Regulation of cytosolic free calcium in rabbit proximal renal tubules.

The relative role of various Ca2+ transport systems in the regulation of Ca2+ cytosolic free Ca2+ concentration was evaluated using rabbit renal proximal tubules. Intracellular compartmentation was evaluated through Ca2+ releases induced by carbonyl cyanide p-trifluoromethoxyphenylhydrazone (FCCP), A23187, and ruthenium red (RR) alone and in combination. In a Ca2+-free solution after 1 h of incubation, FCCP released 43 +/- 4%, A23187 54 +/- 3%, and RR 29 +/- 5% of total cellular Ca2+; in addition, RR inhibited the rate of FCCP-induced release, confirming its mitochondrial origin. In 1 mM Ca2+, the releases were 57 +/- 9%, 70 +/- 5%, and 34 +/- 10%, respectively. Therefore, the mitochondrial Ca2+ content is 20-60 nmol/mg of mitochondrial protein, sufficiently large to effectively buffer cell Ca2+. To evaluate the role of the plasma membrane Na:Ca exchanger, 10(-4) M ouabain was added and caused a slight decline in total cell Ca2+ content and no change in ionized Ca2+ measured by the null-point method, suggesting that the plasmalemmal Na+:Ca2+ exchanger does not play an important role in Ca2+ extrusion.

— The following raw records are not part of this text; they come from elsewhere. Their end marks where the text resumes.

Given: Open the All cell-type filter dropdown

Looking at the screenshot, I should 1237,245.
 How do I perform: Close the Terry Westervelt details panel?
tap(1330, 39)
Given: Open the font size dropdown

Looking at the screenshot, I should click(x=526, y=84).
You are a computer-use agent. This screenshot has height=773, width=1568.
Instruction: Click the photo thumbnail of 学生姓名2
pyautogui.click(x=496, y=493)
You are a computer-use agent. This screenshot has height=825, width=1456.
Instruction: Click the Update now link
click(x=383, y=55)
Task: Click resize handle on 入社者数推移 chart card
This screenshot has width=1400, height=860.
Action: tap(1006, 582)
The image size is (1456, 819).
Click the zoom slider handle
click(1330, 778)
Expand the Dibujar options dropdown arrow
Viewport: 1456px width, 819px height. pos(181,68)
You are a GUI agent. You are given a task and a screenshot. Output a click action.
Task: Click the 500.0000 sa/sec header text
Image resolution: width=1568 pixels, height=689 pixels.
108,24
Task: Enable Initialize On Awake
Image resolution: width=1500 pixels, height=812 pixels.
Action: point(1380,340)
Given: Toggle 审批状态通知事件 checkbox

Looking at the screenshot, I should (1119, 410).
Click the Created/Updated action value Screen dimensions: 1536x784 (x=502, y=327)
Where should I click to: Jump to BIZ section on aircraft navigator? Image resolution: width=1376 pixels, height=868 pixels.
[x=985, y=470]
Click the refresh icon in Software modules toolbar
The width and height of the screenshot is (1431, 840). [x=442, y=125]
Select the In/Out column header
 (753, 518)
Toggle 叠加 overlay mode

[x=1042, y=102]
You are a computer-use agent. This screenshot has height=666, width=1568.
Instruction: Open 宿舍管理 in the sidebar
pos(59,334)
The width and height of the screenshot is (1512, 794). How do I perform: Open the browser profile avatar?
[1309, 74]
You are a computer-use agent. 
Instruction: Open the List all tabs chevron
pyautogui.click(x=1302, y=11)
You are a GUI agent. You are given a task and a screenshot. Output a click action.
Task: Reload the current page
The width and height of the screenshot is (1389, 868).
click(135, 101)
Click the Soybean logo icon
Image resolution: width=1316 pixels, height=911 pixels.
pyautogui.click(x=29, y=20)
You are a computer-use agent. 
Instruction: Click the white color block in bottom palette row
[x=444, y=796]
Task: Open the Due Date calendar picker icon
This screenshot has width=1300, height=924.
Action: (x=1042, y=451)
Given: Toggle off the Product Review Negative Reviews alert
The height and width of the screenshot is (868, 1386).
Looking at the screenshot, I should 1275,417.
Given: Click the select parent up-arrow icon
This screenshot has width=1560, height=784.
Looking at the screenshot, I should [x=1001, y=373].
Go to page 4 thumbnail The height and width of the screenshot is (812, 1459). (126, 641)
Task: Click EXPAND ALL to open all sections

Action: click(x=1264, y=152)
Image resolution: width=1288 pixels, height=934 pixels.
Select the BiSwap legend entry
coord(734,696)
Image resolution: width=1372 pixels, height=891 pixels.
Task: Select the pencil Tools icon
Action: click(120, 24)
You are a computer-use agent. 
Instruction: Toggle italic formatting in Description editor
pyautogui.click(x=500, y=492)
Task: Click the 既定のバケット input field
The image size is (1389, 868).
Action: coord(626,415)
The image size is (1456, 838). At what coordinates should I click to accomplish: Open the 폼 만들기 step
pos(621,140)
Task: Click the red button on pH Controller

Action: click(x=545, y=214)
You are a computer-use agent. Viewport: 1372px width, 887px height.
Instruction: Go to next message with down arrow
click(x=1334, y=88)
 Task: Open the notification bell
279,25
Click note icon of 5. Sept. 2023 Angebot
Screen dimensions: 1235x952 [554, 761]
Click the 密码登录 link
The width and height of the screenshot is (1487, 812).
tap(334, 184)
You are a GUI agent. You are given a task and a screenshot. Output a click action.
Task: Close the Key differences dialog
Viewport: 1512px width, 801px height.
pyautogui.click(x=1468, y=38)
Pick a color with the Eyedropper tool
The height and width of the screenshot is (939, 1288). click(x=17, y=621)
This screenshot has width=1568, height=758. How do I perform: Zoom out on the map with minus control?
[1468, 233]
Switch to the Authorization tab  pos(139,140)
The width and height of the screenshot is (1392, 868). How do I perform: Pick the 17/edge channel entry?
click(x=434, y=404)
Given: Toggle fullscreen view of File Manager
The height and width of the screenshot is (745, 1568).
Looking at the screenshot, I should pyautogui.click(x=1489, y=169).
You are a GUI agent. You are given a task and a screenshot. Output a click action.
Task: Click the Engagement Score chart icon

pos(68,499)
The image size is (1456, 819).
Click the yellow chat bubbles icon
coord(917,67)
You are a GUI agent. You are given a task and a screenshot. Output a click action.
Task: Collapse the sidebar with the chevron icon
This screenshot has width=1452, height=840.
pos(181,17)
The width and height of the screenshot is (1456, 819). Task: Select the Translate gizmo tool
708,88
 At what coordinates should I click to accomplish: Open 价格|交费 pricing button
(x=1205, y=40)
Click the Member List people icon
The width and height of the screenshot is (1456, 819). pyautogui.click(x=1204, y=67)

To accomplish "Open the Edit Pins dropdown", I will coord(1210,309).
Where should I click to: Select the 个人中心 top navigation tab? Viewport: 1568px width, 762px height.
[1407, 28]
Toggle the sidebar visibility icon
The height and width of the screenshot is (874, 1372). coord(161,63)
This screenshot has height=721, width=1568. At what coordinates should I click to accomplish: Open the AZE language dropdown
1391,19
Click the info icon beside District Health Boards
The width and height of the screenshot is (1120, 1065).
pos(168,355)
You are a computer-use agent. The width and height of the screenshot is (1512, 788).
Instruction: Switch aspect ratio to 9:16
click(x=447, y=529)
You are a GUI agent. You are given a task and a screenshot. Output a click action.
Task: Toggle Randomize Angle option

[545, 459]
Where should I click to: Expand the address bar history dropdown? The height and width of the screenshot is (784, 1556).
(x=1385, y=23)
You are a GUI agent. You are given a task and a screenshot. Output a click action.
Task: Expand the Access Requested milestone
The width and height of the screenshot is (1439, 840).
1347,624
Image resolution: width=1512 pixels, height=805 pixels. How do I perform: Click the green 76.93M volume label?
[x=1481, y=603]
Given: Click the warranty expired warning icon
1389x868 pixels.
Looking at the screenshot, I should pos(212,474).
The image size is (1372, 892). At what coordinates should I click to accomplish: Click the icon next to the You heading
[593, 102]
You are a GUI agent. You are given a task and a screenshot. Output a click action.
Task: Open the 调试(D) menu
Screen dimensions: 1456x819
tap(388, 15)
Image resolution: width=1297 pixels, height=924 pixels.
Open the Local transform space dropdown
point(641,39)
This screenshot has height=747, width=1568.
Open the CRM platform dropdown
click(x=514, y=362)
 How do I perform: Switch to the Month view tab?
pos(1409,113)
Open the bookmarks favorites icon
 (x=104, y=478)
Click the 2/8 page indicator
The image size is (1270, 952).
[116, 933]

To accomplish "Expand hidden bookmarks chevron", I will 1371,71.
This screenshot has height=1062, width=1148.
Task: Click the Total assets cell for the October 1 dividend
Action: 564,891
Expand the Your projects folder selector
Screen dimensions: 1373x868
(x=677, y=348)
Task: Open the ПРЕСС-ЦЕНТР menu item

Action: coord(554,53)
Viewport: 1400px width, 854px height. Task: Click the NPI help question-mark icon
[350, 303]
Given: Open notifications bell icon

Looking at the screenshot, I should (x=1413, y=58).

Cytosolic free Ca2+ increased when 100 mM sodium was replaced with equimolar choline or tetramethylammonium. However, tetramethylammonium replacement released 55% of the mitochondrial Ca2+ content by increasing mitochondrial Ca2+ efflux without affecting the Ca2+ influx pathway. These results suggest that Na+ replacements in this tissue increase ionized Ca2+ by increasing mitochondrial Ca2+ efflux and not by inhibition of Na+:Ca2+ exchange at the plasma membrane.